Marinate the chicken using just enough vinegar to moisten each piece, then add a little olive oil (or oil of choice), generously use fresh or dried herbs and massage them into the chicken. 

For the greens: Use a large saute pan, turn heat on med/high. Pour a little bit of olive oil just to cover bottom of the pan, sprinkle garlic, red chile flakes and a pinch of sea salt in the bottom and get them mixed together. Then add freshly cut and washed greens to the pan, stir and let cook down then add a little bit more. Turn the heat on low and occasionally stir to let them crisp up a bit. 

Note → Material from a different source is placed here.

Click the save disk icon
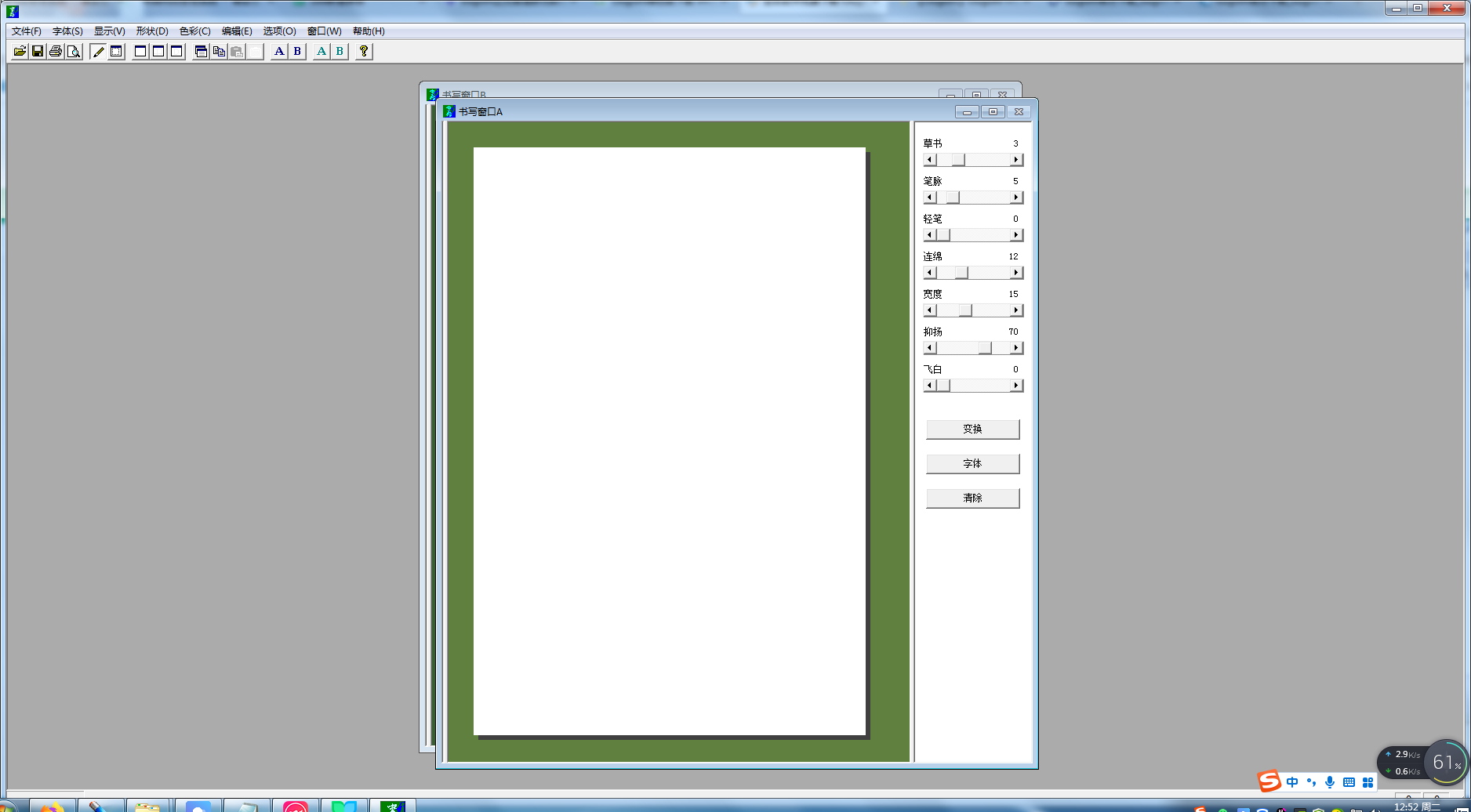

For the Sweet Potatoes & Beets: Preheat oven on to 500 F. Wash and cut beet and sweet potato into thick cubes. Place a single layer on a baking sheet. Drizzle oil over the top, lightly sprinkle with a touch of sea salt and pepper. Over the top of the beets, add rosemary. Over the top of the sweet potatoes drizzle maple syrup or brown sugar. Place in the oven for 25-30 minutes (depending on how you like your veggies cooked). 

In a clean saute pan, place a little bit of coating on the bottom of the pan, heat the skillet, add the chicken and a little bit of water. Cook on med/high with a lid on top after about 1 minute of cooking with lid off. (Only turn your meat once- again helps keep moist and tender). When the chicken looks white all the way around, turn it over (leave lid off) and allow chicken to cook another 3 to 5 minutes- pending the size. 


Click here for Cauliflower Mashed Potatoes Recipe: 


Food Allergy Gal's Peach Cobbler- Dairy, Nut, Egg, Soy, Peanut FREE 

(Can be Vegan if Vegan Sugar is used) (Can be Gluten Free, if alternative Flour is used- Potato or Pamela's Gluten Free Flour Blend- just make sure to check labels for other allergens) 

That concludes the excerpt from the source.